● Direction
Please rewrite the rows below as a JSON list of strings, with one string for each line and blank lines left out.

● Data section
···

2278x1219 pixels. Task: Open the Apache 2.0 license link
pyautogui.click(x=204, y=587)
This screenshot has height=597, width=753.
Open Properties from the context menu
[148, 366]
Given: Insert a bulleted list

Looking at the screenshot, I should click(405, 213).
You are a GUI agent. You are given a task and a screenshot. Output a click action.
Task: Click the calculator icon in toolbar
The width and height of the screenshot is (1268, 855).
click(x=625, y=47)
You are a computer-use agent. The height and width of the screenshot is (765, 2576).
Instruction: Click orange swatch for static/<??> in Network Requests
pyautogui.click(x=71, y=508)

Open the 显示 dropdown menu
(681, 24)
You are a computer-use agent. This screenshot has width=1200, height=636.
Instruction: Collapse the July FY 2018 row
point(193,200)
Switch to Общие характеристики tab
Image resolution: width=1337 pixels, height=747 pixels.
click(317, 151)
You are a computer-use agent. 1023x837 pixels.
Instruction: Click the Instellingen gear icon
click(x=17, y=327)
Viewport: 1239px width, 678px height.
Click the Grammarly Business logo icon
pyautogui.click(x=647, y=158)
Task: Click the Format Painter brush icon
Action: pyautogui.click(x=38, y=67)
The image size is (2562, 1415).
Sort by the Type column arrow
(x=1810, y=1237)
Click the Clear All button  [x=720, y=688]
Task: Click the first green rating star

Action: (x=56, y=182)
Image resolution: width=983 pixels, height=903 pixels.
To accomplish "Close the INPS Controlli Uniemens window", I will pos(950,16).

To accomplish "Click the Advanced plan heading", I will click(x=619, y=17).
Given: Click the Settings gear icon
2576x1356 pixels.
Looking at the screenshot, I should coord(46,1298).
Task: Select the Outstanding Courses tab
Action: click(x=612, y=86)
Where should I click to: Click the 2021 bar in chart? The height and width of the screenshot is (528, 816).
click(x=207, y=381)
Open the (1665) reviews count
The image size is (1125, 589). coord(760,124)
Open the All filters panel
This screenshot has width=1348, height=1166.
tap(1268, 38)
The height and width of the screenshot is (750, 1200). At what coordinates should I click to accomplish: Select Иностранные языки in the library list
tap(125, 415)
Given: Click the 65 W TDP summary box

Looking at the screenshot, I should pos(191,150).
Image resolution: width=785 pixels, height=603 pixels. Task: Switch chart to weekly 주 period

···

● Full response
[
  "2278x1219 pixels. Task: Open the Apache 2.0 license link",
  "pyautogui.click(x=204, y=587)",
  "This screenshot has height=597, width=753.",
  "Open Properties from the context menu",
  "[148, 366]",
  "Given: Insert a bulleted list",
  "Looking at the screenshot, I should click(405, 213).",
  "You are a GUI agent. You are given a task and a screenshot. Output a click action.",
  "Task: Click the calculator icon in toolbar",
  "The width and height of the screenshot is (1268, 855).",
  "click(x=625, y=47)",
  "You are a computer-use agent. The height and width of the screenshot is (765, 2576).",
  "Instruction: Click orange swatch for static/<??> in Network Requests",
  "pyautogui.click(x=71, y=508)",
  "Open the 显示 dropdown menu",
  "(681, 24)",
  "You are a computer-use agent. This screenshot has width=1200, height=636.",
  "Instruction: Collapse the July FY 2018 row",
  "point(193,200)",
  "Switch to Общие характеристики tab",
  "Image resolution: width=1337 pixels, height=747 pixels.",
  "click(317, 151)",
  "You are a computer-use agent. 1023x837 pixels.",
  "Instruction: Click the Instellingen gear icon",
  "click(x=17, y=327)",
  "Viewport: 1239px width, 678px height.",
  "Click the Grammarly Business logo icon",
  "pyautogui.click(x=647, y=158)",
  "Task: Click the Format Painter brush icon",
  "Action: pyautogui.click(x=38, y=67)",
  "The image size is (2562, 1415).",
  "Sort by the Type column arrow",
  "(x=1810, y=1237)",
  "Click the Clear All button  [x=720, y=688]",
  "Task: Click the first green rating star",
  "Action: (x=56, y=182)",
  "Image resolution: width=983 pixels, height=903 pixels.",
  "To accomplish \"Close the INPS Controlli Uniemens window\", I will pos(950,16).",
  "To accomplish \"Click the Advanced plan heading\", I will click(x=619, y=17).",
  "Given: Click the Settings gear icon",
  "2576x1356 pixels.",
  "Looking at the screenshot, I should coord(46,1298).",
  "Task: Select the Outstanding Courses tab",
  "Action: click(x=612, y=86)",
  "Where should I click to: Click the 2021 bar in chart? The height and width of the screenshot is (528, 816).",
  "click(x=207, y=381)",
  "Open the (1665) reviews count",
  "The image size is (1125, 589). coord(760,124)",
  "Open the All filters panel",
  "This screenshot has width=1348, height=1166.",
  "tap(1268, 38)",
  "The height and width of the screenshot is (750, 1200). At what coordinates should I click to accomplish: Select Иностранные языки in the library list",
  "tap(125, 415)",
  "Given: Click the 65 W TDP summary box",
  "Looking at the screenshot, I should pos(191,150).",
  "Image resolution: width=785 pixels, height=603 pixels. Task: Switch chart to weekly 주 period"
]